The silver trade across the Pacific become the exception when the Spaniards discovered the mountain of silver near Potosi in what is now Bolivia. The mountain, Cerro Rico, produced an estimated 60% of all silver mined in the world during the second half of the 16th century. China had experienced recurrent problems with managing money supply, trying various iterations of brass, copper and iron coins monies and also paper money. Eventually silver as commodity money was settled upon as it made its way into China through smugglers and warlords in Fujian province. Chinese junks met Spanish silver galleons in a bay near modern Manila.

But in a lot of ways, the Chinese elites felt self-sufficient and China pursued what really was its age-old policy of incremental expansion around its borders rather than expeditionary conquest and imperialism. The Chinese mindset to this day is one of incremental expansion and consolidation before another round of incremental expansion. This is how and why they took Tibet. We can see this happening today in the South China Sea where it has a military defensive rationale and a economic defensive rationale. It wants to push out the aggressively postured US-Japanese-Nato containment line.

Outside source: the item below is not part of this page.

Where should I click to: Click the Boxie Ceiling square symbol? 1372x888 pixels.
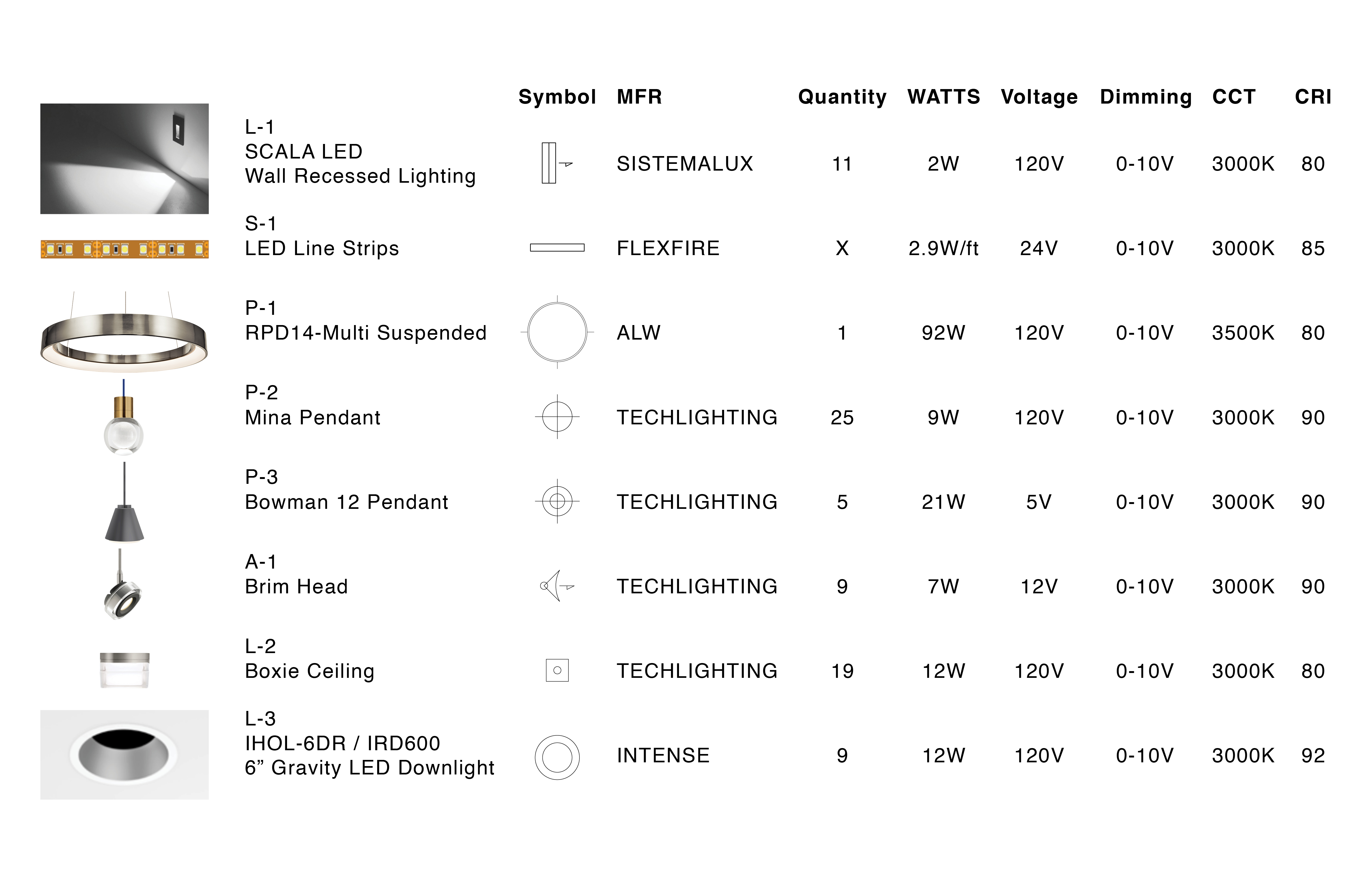tap(557, 670)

China’s age-old incremental expansion policy is more suited to this new modern age. Expeditionary imperialism of the type of the USA in the Middle East now costs far in blood and treasure than it returns. It’s a losing proposition. China strategically sits back and watches the USA bleed itself dry in the wrong places while it (China) incrementally expands homeland borders and immediate power only so far as it needs to give itself more wriggle room.

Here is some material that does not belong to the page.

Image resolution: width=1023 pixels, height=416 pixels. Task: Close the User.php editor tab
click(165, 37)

With MAD, total war or even any war between superpowers, except proxy wars, is off the table for all rational planners. This makes economic competition and differential growth (or degrowth) of more strategic weight in the geostrategic struggle. Walk quietly and grow the biggest economy while making a MAD stick just big enough to dissuade total war. The current geostrategic situation suits China’s deepest strategic habits and the patient instincts of an old civilization. The USA by comparison is a brash, new and impatient civilization and it is now making a lot of strategically incorrect moves.

The strategic situation could change again. I assess that China is more vulnerable to limits to growth in general and especially climate change and sea level rise. That, as I say these days, is another post.


dilbert dogbert 05.26.18 at 10:23 pm

Me thinks it is more about control of what ever resources that lie under the South China Sea than projecting power to keep sea lanes open. Sand islands are good for planting the flag but I wonder what a good sized typhoon would do to them. Japan found out what her unsinkable aircraft carriers were worth.


Robespierre 05.27.18 at 6:19 am

You know, if you unilaterally declare victory in an argument, and act like those that bring it up are pre-refuted, what’s the point of others engaging? Or of you bringing the conversation up again?


AH 05.29.18 at 3:30 pm

Looking at the map of the new Range of Chinese bombers, The most likely location for the Chinese to bomb is Muslim Separatists in South Philippines.